**GIVEN PASSAGE:**
# Cloning Tips



## tagametHB (Aug 1, 2008)

No pun intended.  Is it bad or good to use the main stalks as clones?  My plants are getting tall and I'd  like to trim them, but I also need to take some clones at the same time - bad idea, good idea?

Thanks


----------



## Growdude (Aug 1, 2008)

tagametHB said:
			
		

> No pun intended. Is it bad or good to use the main stalks as clones? My plants are getting tall and I'd like to trim them, but I also need to take some clones at the same time - bad idea, good idea?
> 
> Thanks


 
Ive heard people say its better to take clones lower but I allways cut off the tops and clone them, I like a nice firm stem.

I dont think its all that important as all my clones survive.

I use rockwool without a dome.


----------



## Anarchist_UK (Aug 1, 2008)

well if you were going to throw them anyway, might as well take it as a clone


----------



## tcbud (Aug 1, 2008)

I have read that taking the terminal grow stalk is not good for cloning. But then it worked for Grow dude and it did not work for me, tho i have only cloned a few times.
Good luck


----------



## tagametHB (Aug 1, 2008)

Thanks.

Its funny - I realized the other  day just how many expert botanists there are when it comes to growing cannabis - there's something i(ch)ronic in that.

HB


----------



## spLIFTED (Aug 1, 2008)

I've successfully cloned the main stalk of my mom plant twice obviously after regrowth is done. Those cuts grew nice and thick real fast and yielded more then other regular clones. Root system is excellent so no problems here.

I did it just as any other cut but i did scrape the stalk a bit.

**PROVIDED DATA:**
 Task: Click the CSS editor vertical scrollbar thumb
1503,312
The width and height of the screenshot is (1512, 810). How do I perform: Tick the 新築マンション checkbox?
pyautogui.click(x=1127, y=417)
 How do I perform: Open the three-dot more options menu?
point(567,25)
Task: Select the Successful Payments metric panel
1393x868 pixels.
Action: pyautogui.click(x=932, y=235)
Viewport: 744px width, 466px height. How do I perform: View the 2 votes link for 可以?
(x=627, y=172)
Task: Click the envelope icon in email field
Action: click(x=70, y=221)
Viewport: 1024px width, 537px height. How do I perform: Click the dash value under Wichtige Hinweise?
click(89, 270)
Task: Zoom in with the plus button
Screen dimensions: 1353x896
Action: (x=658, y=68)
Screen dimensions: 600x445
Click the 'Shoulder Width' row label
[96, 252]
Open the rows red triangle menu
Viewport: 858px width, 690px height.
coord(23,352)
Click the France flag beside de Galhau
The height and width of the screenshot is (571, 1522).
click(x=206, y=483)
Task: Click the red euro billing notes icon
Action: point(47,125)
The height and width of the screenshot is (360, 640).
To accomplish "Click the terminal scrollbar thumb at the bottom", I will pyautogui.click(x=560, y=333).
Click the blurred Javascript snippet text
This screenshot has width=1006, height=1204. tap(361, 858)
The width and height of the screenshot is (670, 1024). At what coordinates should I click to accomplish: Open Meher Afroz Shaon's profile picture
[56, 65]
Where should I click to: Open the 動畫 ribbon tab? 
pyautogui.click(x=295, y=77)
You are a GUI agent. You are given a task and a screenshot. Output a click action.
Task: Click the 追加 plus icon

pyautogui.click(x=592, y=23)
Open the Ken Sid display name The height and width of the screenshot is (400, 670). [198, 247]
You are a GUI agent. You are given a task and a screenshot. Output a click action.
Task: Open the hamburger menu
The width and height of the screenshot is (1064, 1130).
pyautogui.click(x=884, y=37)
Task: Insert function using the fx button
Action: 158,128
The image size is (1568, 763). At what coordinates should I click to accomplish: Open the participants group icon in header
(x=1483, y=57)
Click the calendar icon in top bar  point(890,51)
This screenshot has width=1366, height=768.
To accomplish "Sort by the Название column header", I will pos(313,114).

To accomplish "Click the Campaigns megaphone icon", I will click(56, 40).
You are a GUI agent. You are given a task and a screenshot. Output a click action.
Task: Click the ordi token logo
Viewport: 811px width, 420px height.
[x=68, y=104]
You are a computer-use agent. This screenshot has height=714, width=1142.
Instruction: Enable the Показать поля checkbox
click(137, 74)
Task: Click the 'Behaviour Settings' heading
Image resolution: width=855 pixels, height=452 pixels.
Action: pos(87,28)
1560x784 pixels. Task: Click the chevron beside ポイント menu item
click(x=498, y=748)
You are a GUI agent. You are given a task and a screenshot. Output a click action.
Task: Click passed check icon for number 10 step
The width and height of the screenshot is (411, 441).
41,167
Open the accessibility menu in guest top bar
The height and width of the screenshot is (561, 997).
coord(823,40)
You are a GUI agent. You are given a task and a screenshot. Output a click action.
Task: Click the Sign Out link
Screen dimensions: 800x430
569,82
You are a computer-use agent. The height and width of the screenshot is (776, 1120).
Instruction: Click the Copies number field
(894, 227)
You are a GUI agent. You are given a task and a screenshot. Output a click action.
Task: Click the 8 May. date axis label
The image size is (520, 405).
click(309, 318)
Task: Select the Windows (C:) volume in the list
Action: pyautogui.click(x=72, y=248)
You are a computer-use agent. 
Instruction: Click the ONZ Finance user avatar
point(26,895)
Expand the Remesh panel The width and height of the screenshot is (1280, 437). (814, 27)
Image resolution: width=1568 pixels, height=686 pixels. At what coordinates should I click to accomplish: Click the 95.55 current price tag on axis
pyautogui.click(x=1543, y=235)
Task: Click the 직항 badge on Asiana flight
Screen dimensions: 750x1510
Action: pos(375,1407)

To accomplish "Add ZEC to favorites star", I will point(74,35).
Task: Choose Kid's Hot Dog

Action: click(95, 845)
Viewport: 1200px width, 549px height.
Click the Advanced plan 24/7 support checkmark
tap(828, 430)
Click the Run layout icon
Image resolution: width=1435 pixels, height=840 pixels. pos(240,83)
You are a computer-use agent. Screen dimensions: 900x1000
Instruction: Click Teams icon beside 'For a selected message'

**THE PROBLEM:** Reproduce the stretch of the cloning thread from "## Anarchist_UK (Aug" through "a few times.".

**TASK ANSWER:**
## Anarchist_UK (Aug 1, 2008)

well if you were going to throw them anyway, might as well take it as a clone


----------



## tcbud (Aug 1, 2008)

I have read that taking the terminal grow stalk is not good for cloning. But then it worked for Grow dude and it did not work for me, tho i have only cloned a few times.